Transparency is first achieved through readability, and queries for behavioral ML are more concise to write in Kaskada. Compared to an existing survival analysis accelerator, Kaskada recently simplified the code from 63 pages down to 2. Since features in Kaskada can be fully described by a single, composable, and concise query they are also much easier to understand, debug and get right.
In addition, rewriting feature definitions from historical to real-time data systems is a common and frustrating source of bugs. Computing features using a feature engine eliminates common developer errors and simplifies code by sharing the same feature definition computed at the current time. This makes it easier to understand for anyone who needs to fiddle with the model, connect results to business processes, update feature definitions, or otherwise write code within the surrounding software system.
Second, Kaskada is a transparent tool in its own right. Data scientists can easily inspect the results of their queries on existing data by defining views, and they can watch as these views automatically update in response to incoming streaming data. In doing so, data scientists gain a better understanding of how their feature definitions apply to their datasets and are able to adjust the features and models accordingly.
Finally, for every query, historical or real-time, a data-token-id is returned for logging. This token provides a snapshot of the data, and combining it with the query allows for reproducing the state of the data and the resulting feature values to audit why a certain prediction was made and justify the decision of the model.
6. Support and Documentation
Even in the best of hands, tools will inevitably break or fail to operate in an expected way. It is in these times that the true strength (or weakness) of the organization backing a product is revealed. You’ll want a product that has robust, well-maintained documentation that explains all of the product’s features. You’ll also want access to solution accelerators where you can see how the tool is used to accomplish common tasks in existing applications.
Finally, you’ll want an organization you can turn to for personal support when debugging fails or when something breaks. Having access to technical members of the product’s development team who can get to the root of the problem is crucial. Kaskada provides documentation of all product features, demos and case studies, and enterprise support for issues that arise in development and production.

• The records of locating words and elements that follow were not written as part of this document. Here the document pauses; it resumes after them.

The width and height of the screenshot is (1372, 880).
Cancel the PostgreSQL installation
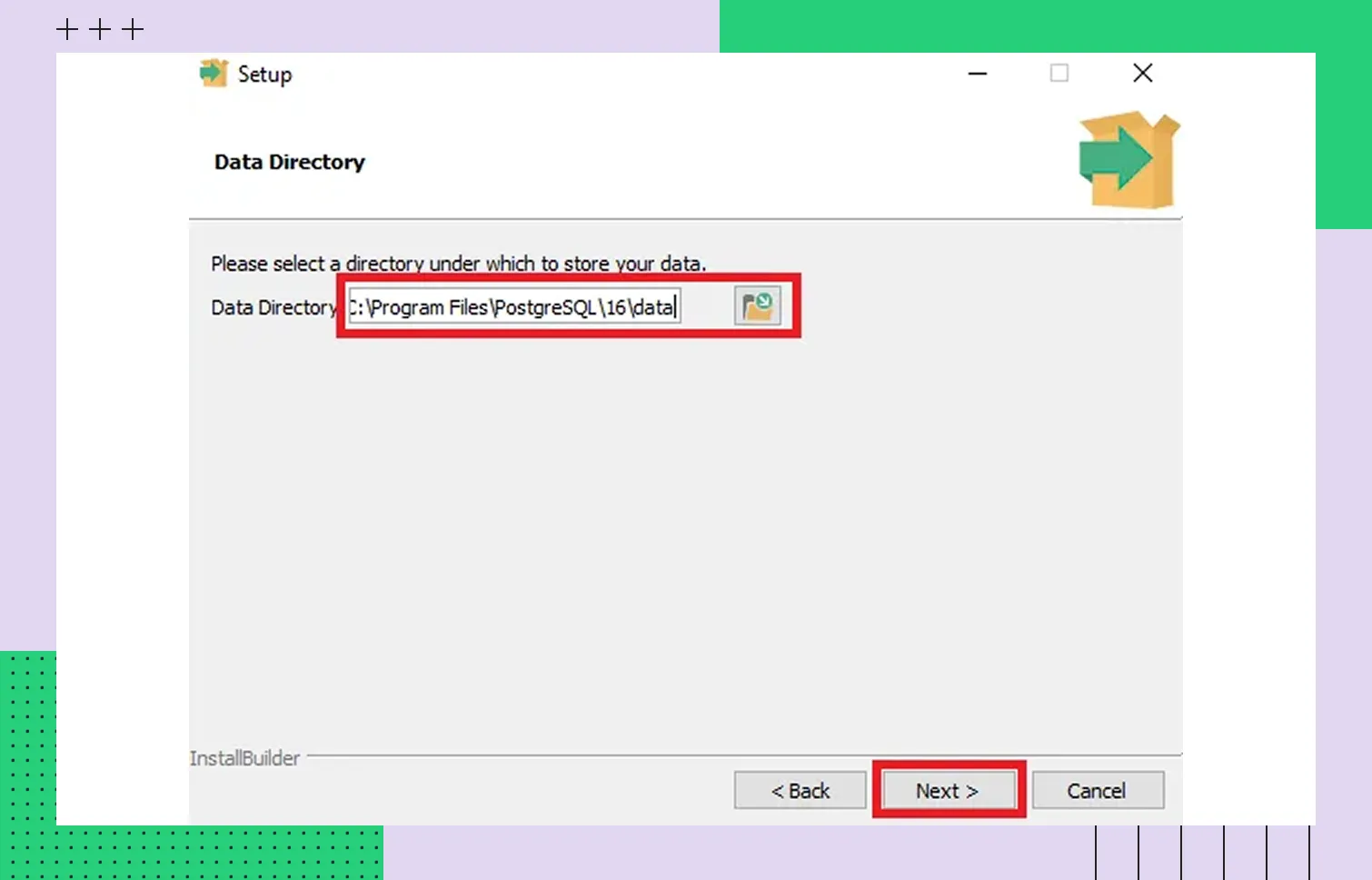point(1097,791)
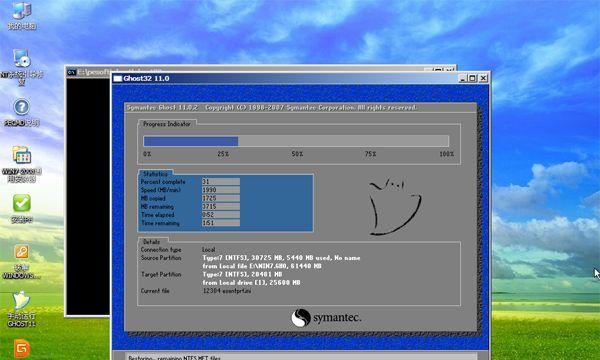Click the Ghost32 title bar window icon
600x360 pixels.
117,78
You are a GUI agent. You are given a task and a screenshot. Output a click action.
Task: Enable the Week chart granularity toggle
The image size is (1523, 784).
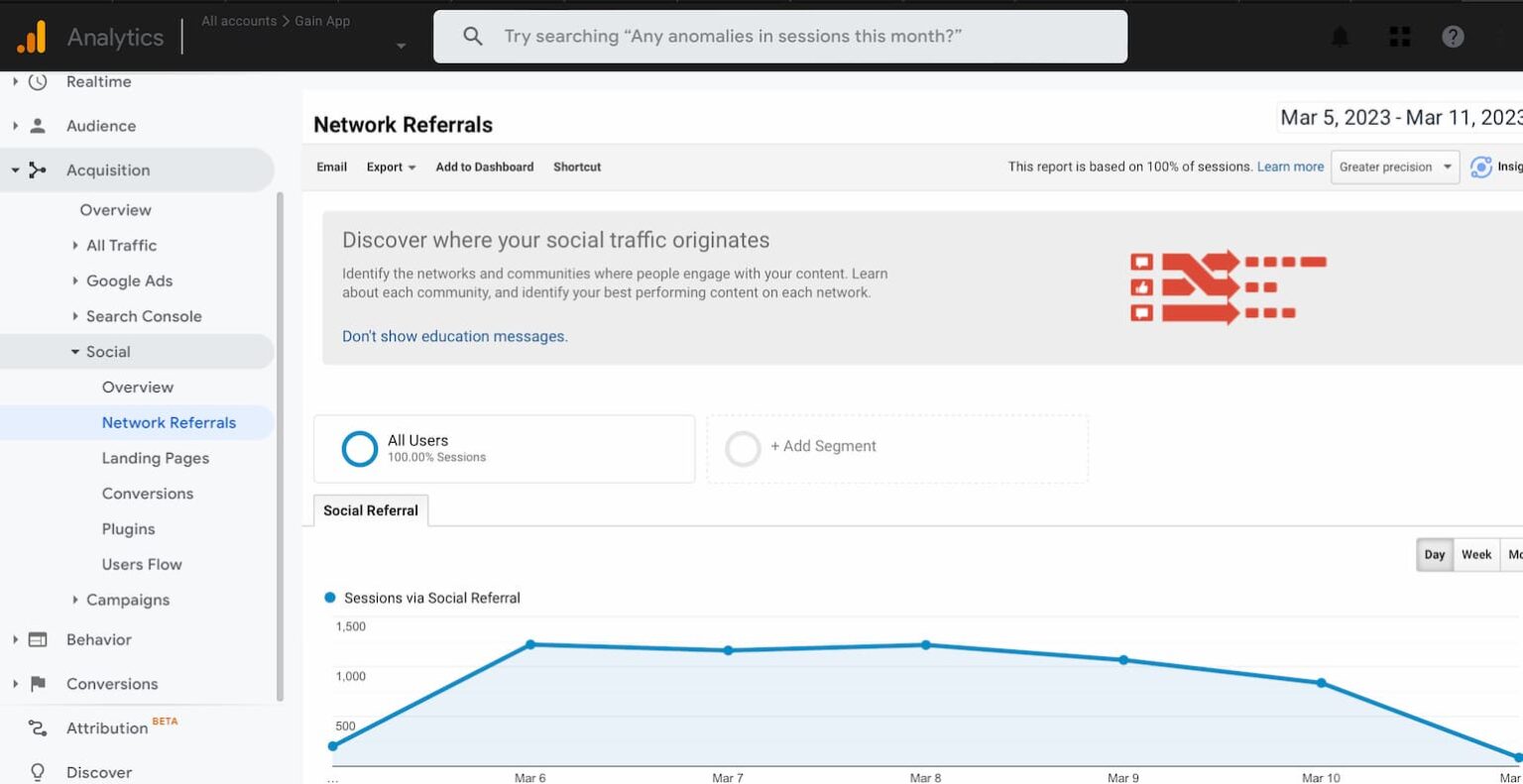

It is also under active development by a team that is responsive to users’ issues and feature requests, both within an enterprise context and beyond.
Final Thoughts
Committing to an ML tool, particularly something as integral as a feature engine, is not a decision to be taken lightly. Because ML models are built on features, having features that are easily understandable, efficiently computed, scalable, and can accommodate event-based data is imperative for maximizing your efficiency as a data scientist and cementing your value to an organization. Being able to demonstrate value by connecting improvements in business results and KPIs to the models you implement is the key to being promoted and obtaining greater influence and reach within your organization. An excellent feature engine such as Kaskada will enable you to get more done, have an outsized impact in your role, and work to your peak potential.